*How to complete this task*
Copy out each line below in which the string "extension" appears.

*Excerpted records*
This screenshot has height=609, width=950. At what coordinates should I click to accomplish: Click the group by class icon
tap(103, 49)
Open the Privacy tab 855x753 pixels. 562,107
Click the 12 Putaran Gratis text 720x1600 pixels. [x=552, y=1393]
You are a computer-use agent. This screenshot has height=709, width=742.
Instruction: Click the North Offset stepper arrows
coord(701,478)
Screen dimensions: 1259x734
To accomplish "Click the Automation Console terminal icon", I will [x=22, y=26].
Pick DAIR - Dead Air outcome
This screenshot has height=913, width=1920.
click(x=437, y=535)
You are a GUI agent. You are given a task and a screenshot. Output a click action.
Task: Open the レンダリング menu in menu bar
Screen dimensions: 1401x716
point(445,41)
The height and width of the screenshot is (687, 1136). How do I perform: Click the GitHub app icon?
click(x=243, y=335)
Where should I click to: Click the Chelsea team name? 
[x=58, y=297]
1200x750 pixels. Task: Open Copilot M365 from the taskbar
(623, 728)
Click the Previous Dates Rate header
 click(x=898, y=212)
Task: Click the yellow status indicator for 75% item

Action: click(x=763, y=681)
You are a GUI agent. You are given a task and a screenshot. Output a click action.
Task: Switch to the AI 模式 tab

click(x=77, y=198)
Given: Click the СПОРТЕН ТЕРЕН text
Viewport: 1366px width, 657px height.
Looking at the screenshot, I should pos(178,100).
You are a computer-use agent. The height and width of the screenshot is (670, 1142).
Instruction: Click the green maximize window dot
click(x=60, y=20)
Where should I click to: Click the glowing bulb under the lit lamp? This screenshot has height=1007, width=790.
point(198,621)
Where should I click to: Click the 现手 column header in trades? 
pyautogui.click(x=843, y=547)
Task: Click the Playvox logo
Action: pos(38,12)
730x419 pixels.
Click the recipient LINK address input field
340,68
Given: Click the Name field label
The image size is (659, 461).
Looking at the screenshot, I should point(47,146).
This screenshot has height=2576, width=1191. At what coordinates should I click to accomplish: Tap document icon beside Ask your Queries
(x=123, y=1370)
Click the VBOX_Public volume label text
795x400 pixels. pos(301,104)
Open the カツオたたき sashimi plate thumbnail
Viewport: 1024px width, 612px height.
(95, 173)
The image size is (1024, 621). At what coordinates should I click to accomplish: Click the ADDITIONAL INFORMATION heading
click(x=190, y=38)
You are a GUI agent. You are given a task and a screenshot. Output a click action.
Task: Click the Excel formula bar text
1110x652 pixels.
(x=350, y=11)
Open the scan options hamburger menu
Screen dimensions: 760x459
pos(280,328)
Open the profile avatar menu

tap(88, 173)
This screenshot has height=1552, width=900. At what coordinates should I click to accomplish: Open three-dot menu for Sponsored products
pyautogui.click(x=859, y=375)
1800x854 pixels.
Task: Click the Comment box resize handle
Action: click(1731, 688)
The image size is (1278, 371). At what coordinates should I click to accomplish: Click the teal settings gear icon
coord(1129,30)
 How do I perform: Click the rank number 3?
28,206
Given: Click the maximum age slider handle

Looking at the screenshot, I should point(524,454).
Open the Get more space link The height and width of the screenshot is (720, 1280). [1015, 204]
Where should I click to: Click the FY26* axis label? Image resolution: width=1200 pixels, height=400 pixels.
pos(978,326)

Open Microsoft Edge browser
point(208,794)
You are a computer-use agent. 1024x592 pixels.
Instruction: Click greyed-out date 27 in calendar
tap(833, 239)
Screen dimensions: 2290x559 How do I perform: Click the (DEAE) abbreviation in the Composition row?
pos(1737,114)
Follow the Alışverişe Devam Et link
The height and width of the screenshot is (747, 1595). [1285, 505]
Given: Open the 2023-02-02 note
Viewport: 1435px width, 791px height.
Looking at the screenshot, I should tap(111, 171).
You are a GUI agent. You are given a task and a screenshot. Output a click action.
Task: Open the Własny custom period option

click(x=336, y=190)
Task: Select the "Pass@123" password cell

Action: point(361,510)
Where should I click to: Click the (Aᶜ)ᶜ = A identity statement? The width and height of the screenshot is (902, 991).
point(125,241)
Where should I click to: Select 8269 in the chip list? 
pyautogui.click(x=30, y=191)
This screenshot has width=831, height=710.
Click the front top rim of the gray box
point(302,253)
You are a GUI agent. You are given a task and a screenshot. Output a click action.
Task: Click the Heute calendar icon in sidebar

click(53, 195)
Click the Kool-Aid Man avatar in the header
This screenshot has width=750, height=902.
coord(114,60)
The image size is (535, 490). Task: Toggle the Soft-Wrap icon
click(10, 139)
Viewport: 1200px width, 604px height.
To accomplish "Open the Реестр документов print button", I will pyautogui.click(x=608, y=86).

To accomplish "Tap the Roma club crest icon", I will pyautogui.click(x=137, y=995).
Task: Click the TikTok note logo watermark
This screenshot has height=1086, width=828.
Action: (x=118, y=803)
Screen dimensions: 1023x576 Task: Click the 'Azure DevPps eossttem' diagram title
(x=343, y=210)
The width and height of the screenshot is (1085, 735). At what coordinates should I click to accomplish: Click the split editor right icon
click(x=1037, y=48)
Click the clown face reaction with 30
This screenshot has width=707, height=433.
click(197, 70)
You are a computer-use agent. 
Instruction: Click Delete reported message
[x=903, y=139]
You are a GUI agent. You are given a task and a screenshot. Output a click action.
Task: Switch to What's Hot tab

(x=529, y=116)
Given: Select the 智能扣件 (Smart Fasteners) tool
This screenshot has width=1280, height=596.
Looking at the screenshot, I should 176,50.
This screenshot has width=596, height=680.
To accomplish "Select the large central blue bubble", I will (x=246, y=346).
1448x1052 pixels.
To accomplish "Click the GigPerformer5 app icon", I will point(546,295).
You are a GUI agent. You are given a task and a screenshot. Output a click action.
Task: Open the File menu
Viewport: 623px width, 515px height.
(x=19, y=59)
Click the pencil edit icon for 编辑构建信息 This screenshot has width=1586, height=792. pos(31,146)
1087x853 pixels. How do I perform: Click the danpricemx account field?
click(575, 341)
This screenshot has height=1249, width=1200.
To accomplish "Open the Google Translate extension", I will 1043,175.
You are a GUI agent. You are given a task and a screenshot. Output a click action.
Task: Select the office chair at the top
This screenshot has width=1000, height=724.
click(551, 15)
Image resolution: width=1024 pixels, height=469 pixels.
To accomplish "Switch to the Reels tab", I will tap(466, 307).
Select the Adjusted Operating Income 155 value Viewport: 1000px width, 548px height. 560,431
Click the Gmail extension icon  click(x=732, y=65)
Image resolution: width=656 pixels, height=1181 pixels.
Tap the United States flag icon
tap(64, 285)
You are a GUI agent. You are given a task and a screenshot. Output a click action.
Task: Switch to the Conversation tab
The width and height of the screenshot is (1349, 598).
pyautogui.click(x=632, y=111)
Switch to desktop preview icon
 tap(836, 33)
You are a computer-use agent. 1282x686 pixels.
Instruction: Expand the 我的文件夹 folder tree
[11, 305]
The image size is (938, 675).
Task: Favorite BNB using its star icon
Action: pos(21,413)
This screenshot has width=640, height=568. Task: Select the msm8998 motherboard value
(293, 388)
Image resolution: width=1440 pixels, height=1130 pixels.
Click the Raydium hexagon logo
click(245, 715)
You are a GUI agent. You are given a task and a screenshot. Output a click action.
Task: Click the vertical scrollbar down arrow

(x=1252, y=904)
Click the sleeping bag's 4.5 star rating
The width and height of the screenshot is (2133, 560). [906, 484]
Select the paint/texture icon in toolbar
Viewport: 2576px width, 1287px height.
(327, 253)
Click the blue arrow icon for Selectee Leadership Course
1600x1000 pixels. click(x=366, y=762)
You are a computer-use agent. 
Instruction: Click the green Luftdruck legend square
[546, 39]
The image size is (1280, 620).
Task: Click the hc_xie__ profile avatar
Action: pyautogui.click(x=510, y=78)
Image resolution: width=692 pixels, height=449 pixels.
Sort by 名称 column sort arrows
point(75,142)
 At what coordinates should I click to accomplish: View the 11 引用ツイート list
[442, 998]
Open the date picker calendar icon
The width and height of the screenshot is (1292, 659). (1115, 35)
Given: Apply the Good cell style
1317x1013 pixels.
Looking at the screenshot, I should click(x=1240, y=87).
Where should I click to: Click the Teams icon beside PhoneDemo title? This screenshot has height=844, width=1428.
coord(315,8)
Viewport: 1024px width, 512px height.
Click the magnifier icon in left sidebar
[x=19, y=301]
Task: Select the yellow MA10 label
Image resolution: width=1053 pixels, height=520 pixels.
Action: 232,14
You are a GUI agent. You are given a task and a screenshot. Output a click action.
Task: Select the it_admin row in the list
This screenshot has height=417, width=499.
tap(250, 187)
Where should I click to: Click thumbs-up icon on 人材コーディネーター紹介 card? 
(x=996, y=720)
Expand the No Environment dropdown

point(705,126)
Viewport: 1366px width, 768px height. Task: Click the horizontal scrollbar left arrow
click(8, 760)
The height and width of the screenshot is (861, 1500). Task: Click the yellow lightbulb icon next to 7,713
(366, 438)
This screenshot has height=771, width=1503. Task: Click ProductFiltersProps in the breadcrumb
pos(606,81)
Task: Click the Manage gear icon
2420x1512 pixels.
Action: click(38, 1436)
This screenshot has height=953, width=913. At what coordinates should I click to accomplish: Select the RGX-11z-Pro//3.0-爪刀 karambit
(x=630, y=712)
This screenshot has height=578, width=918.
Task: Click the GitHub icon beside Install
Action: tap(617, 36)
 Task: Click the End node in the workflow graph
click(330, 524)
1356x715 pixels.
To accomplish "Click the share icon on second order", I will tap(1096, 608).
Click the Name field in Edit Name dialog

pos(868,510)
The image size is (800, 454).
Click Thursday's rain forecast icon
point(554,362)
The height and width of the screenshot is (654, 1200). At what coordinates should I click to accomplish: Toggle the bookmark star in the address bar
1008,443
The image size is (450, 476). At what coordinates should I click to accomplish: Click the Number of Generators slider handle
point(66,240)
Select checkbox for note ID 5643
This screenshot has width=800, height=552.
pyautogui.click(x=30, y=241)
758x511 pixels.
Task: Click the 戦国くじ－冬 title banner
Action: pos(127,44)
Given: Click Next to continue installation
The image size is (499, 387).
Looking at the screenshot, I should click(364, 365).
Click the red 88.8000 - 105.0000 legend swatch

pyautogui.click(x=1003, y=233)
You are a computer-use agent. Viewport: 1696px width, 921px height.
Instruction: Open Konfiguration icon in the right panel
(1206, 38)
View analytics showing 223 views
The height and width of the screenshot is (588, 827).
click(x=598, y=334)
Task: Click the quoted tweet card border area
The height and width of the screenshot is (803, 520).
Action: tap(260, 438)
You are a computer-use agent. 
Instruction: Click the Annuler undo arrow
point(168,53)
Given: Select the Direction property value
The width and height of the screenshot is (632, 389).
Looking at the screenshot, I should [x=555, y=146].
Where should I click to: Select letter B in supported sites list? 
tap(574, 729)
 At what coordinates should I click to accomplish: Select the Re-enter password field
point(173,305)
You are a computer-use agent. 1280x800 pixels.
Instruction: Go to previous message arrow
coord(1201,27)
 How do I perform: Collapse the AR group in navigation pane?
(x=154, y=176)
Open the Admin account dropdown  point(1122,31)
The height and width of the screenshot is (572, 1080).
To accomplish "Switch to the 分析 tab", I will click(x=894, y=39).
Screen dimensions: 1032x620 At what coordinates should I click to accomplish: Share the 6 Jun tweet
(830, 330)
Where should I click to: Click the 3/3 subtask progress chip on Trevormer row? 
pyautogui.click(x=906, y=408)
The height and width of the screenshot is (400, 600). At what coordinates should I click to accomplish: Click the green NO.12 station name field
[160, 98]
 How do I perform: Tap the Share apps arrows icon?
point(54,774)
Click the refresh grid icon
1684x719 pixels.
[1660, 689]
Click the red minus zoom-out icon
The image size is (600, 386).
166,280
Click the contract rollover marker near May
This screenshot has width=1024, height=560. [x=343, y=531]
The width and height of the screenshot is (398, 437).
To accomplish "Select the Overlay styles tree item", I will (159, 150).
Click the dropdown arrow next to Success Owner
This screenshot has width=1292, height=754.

*Solution to this task*
To accomplish "Open the Google Translate extension", I will 1043,175.
Click the Gmail extension icon  click(x=732, y=65)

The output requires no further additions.